Rewrite every line of the entries below, requests and all, but subtract 94 from each coordinate value in the answers. Leave out the pictures.

==== Data to use ====

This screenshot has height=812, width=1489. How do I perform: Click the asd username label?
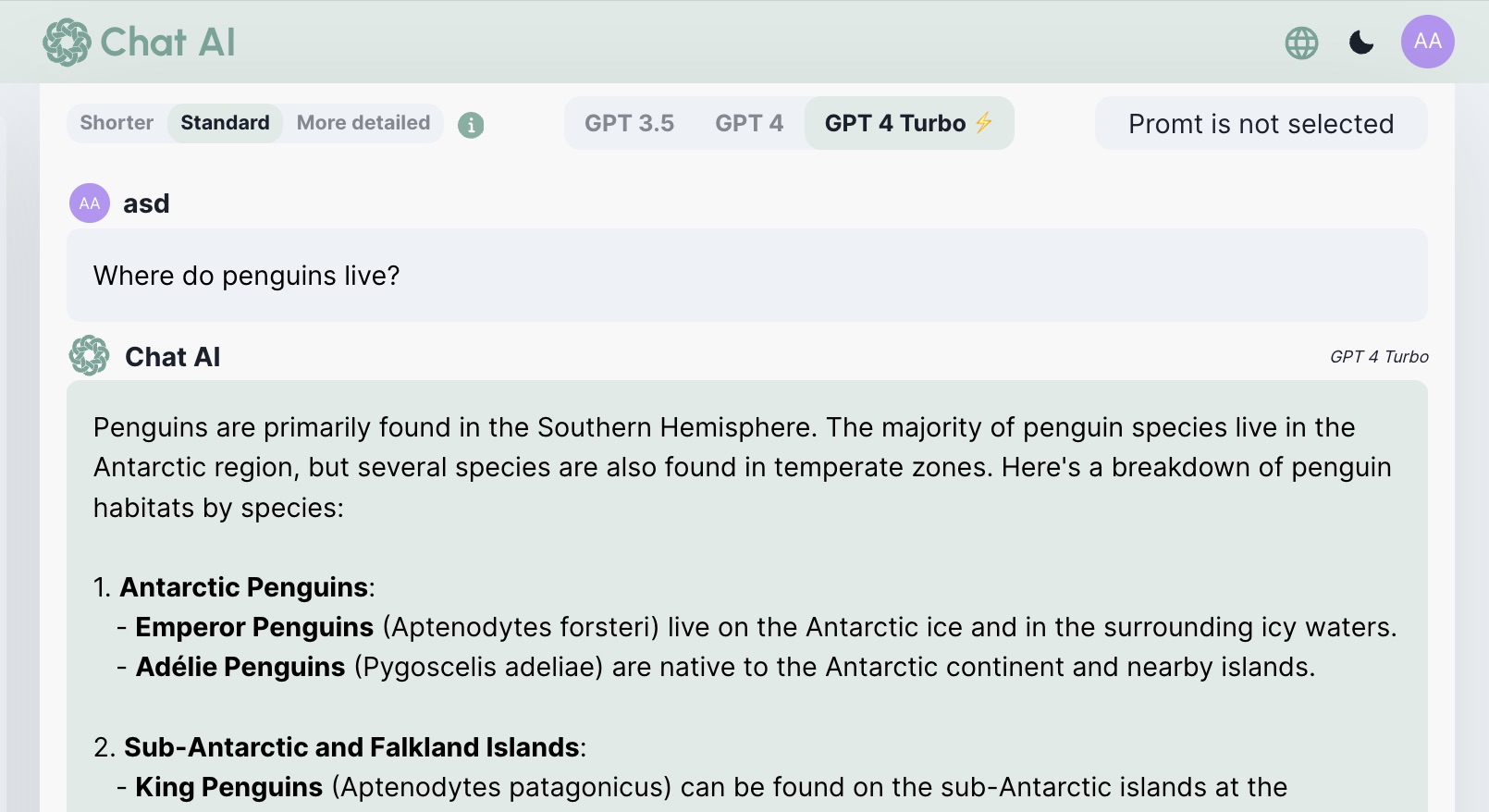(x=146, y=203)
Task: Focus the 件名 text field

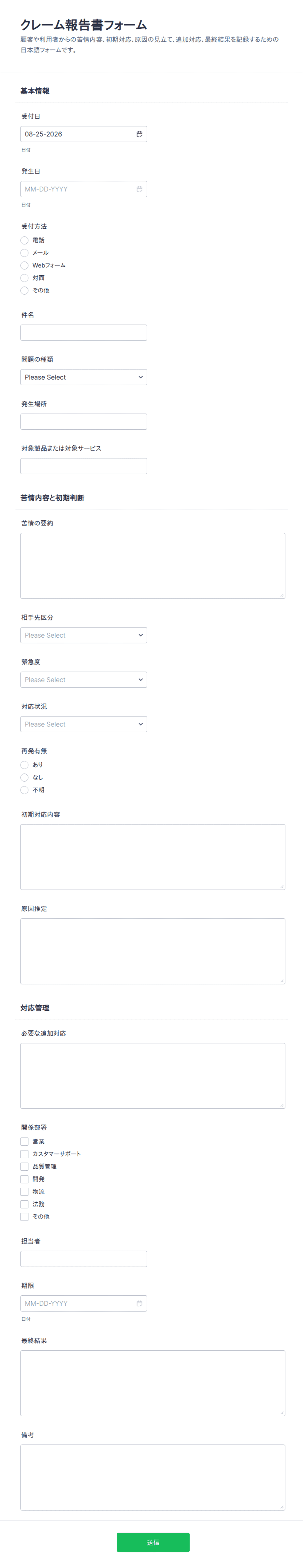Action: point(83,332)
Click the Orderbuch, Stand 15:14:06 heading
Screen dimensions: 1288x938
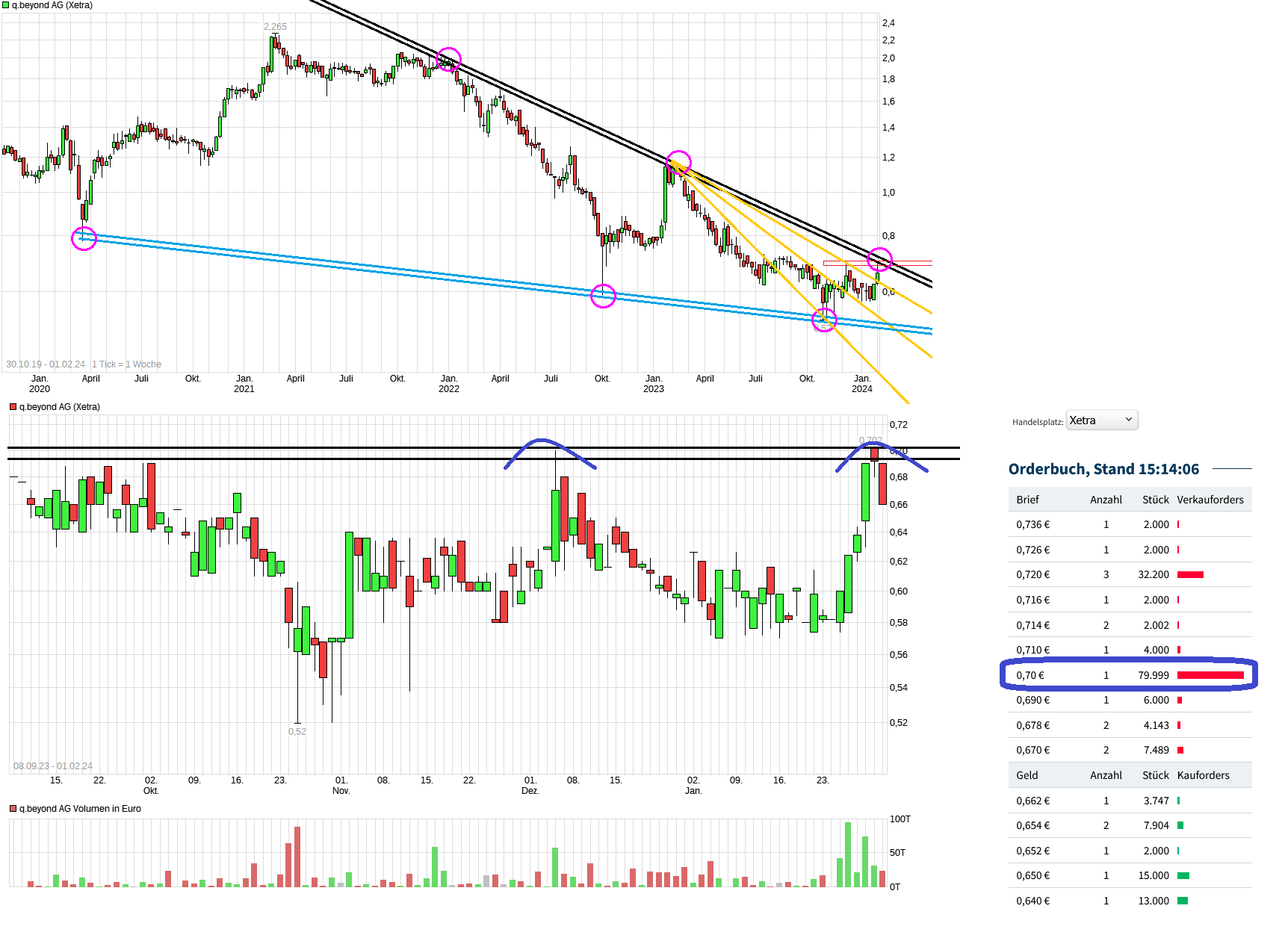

====

» The completed task
This screenshot has height=812, width=1489. How do I perform: Click the asd username label?
(x=52, y=109)
Task: Focus the 件名 text field

Action: point(-11,238)
Click the Orderbuch, Stand 15:14:06 heading
Screen dimensions: 1288x938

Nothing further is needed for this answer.